## PROBLEM TO WORK ON:
After locating the line with "Given: Click the 62 length value for XL" in the entries below, set down exactly that line and each one after it to the end, skipping pictures.
++++++++
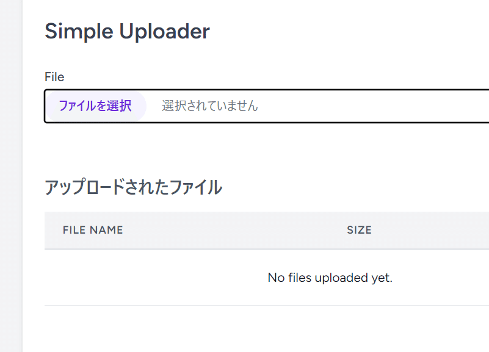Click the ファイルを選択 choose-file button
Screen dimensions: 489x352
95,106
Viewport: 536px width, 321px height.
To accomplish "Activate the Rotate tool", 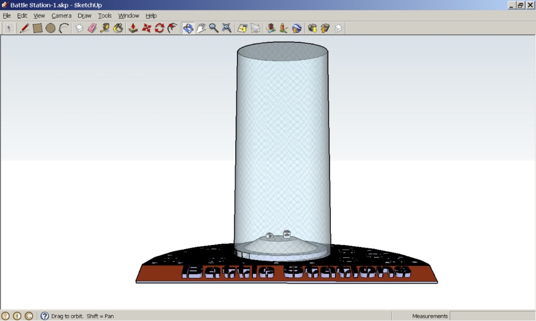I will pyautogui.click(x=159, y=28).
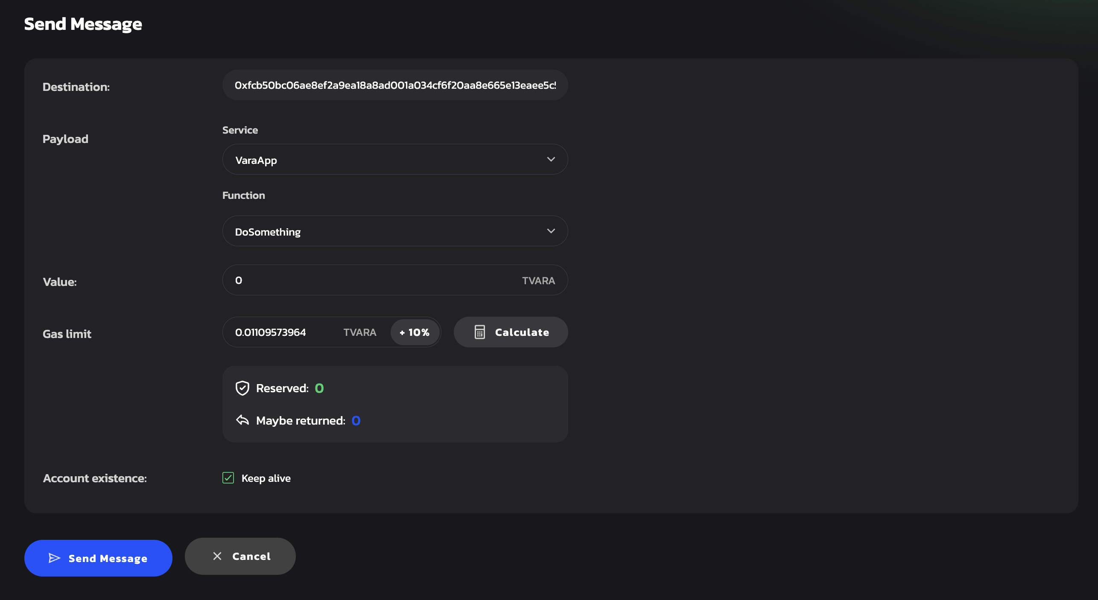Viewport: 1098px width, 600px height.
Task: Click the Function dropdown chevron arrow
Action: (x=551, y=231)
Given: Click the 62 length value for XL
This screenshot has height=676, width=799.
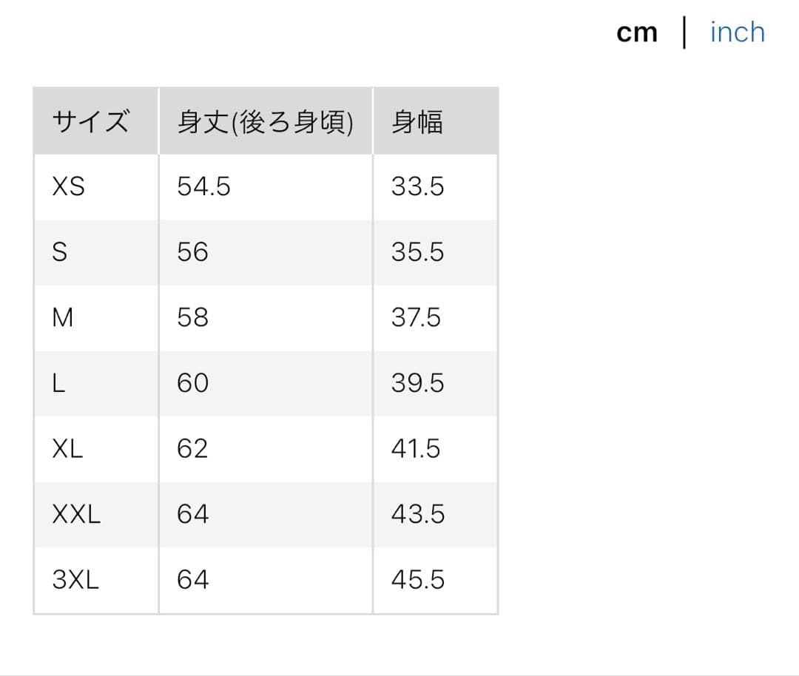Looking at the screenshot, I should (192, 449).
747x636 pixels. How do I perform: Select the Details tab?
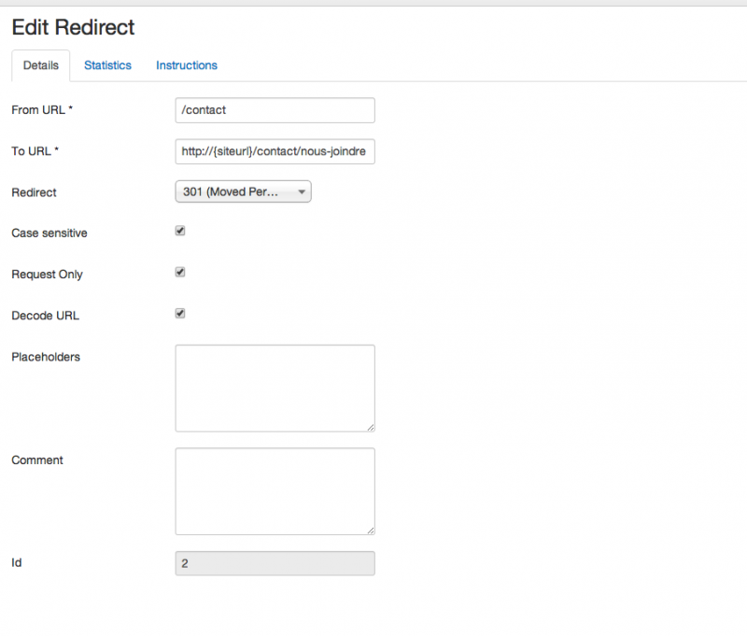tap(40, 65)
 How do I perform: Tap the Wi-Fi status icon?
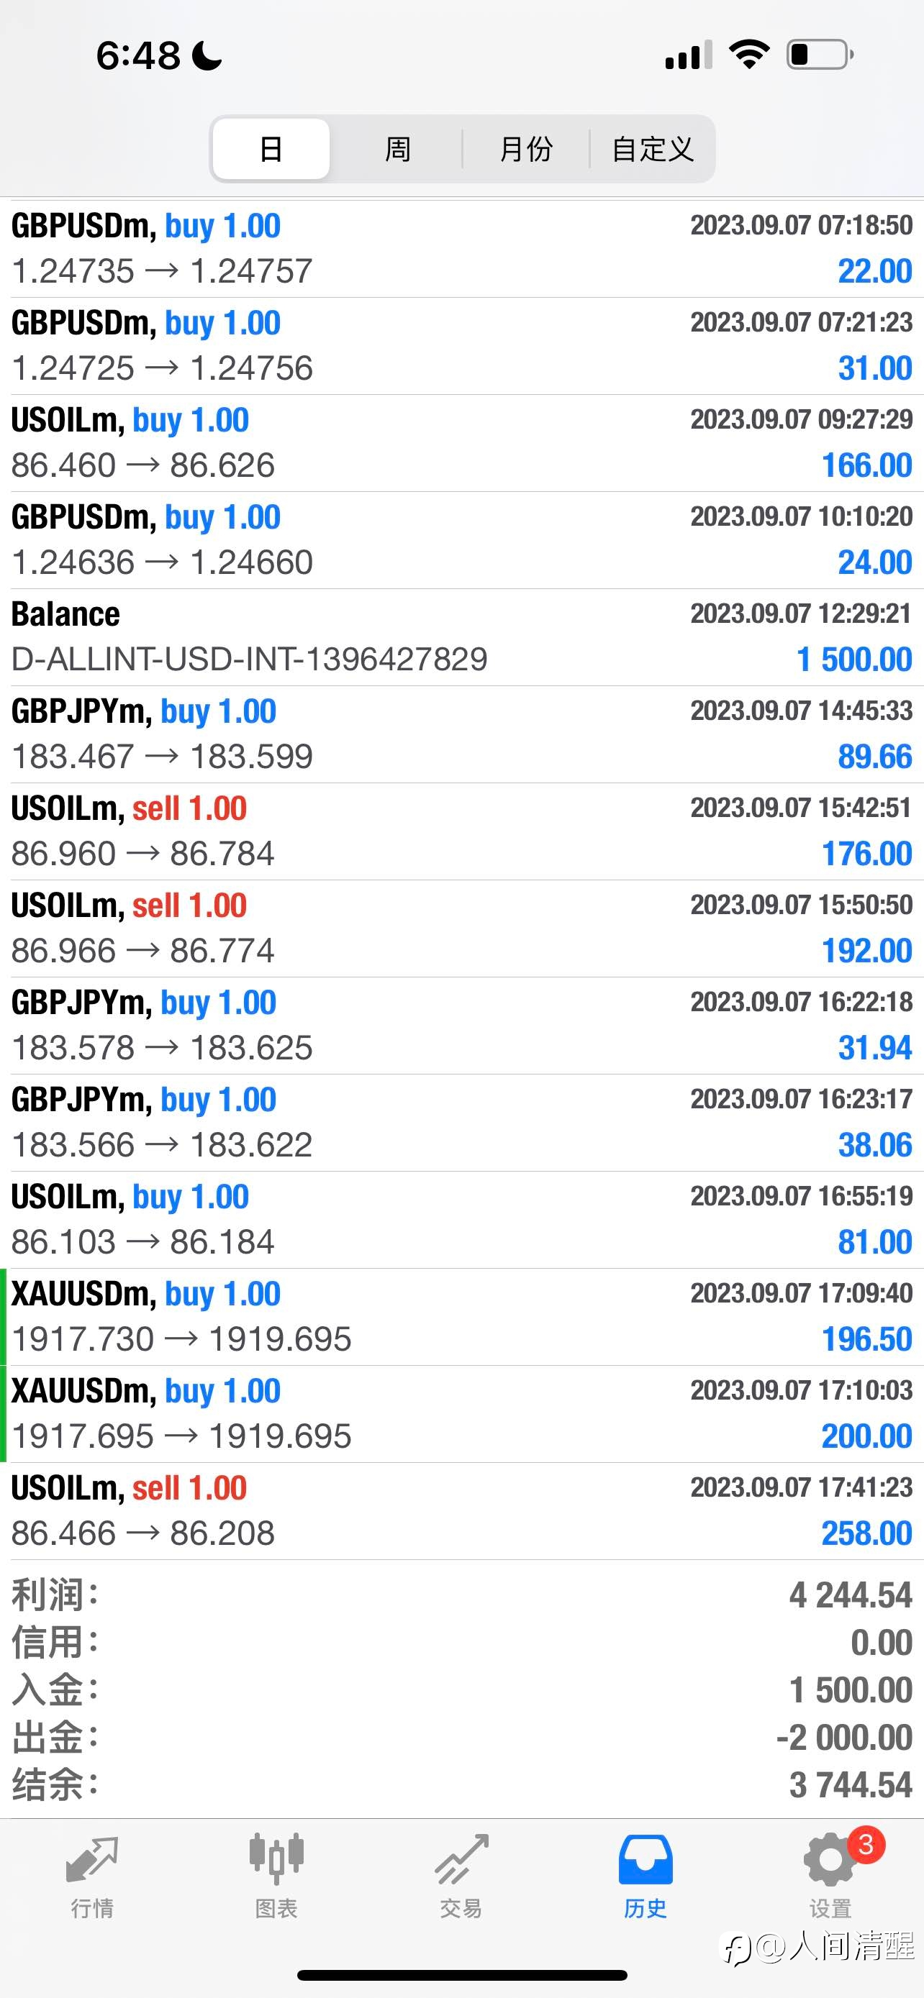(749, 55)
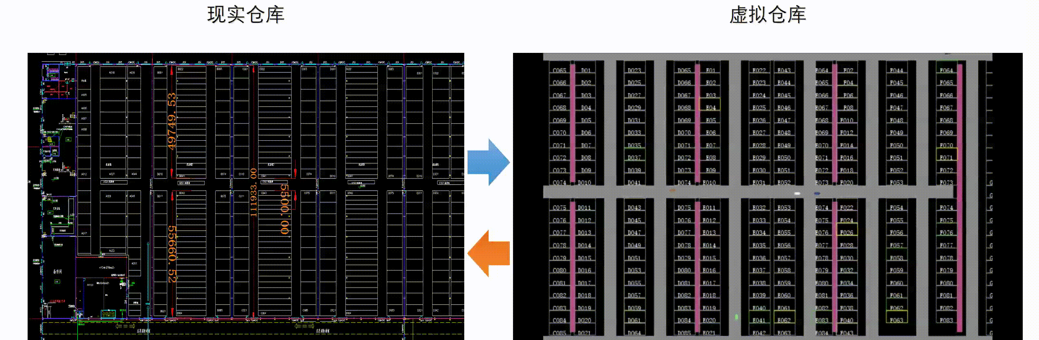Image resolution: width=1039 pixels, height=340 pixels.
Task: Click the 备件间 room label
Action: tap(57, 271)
++++++++
## ANSWER SPACE:
Given: Click the 62 length value for XL
This screenshot has height=676, width=799.
Looking at the screenshot, I should (192, 449).
747x636 pixels. How do I perform: Select the Details tab?
tap(40, 65)
 How do I perform: Tap the Wi-Fi status icon?
(749, 55)
Image resolution: width=1039 pixels, height=340 pixels.
Task: Click the 备件间 room label
Action: tap(57, 271)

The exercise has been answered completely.